> _Exercise text_
= = = = =
Thai / English

More people to lose jobs in near future

Apart from the many negative fac¬tors resulting from the global economic slump, the huge cuts in government subsidies in AsiaPacific countries are expected prompt a big increase in unemployment, a Bangkok seminar on the economy was told yesterday.
Thanapat Kitjakosol
29 May 09
The Nation

While some state assistance will still be available, employers in each country would continue imposing measures, such as salary cuts or more work without extra pay, on their workers in order to survive, said Gyorgy Sziraczki, an economist attached to the International Labour Organisation.

"But once these subsidies are no longer available, the layoff rate would increase drastically," he said.

In the Philippines, the unemployment rate has risen to 5.9 per cent - the highest in the region. The overall rate in Asia will rise to 100 million people from the current 23 million. "People who have crossed the poverty line will be pushed back down again and it will take a very long time before a full recovery can be expected in Asia," he added.Worrawit Jaroenlert, a lecturer on economy at Chiang Mai University, said Thailand needed to rethink its economic structure in the long run so it depends less on exports, which accounts for around 70 per cent of the country's gross national product. He said the labour sector, made up of 12 million people, was still at risk though the general economic situation here was better than in many other countries.

The number of Thais regarded as "poor" has increased from eight million before the 1997 economic crisis to 12 million and counting under the economic downturn.
= = = = =
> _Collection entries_
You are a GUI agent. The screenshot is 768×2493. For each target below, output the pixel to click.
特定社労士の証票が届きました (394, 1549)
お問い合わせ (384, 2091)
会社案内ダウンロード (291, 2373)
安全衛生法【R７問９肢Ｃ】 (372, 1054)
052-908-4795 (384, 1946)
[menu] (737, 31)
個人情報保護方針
= = = = =
> _Tasks_
(A) According to the article on job losses, why should Thailand rethink its economic structure in the long run?
(B) Decide whether each statement agrees with the article on job losses: (i) The Philippines has the highest unemployment rate in the region. (ii) Thailand's labor sector is made up of 12 million people. (iii) Twelve million Thais were regarded as "poor" before the 1997 economic crisis. Answer yes or no for each and quote the deciding words from the article.

> _Task results_
(A) Worrawit Jaroenlert said Thailand should rethink its economic structure so that it depends less on exports. Exports account for around 70 percent of the country's gross national product.

(B)
(i) Yes: "the unemployment rate has risen to 5.9 per cent - the highest in the region"
(ii) Yes: "the labour sector, made up of 12 million people"
(iii) No: "has increased from eight million before the 1997 economic crisis to 12 million"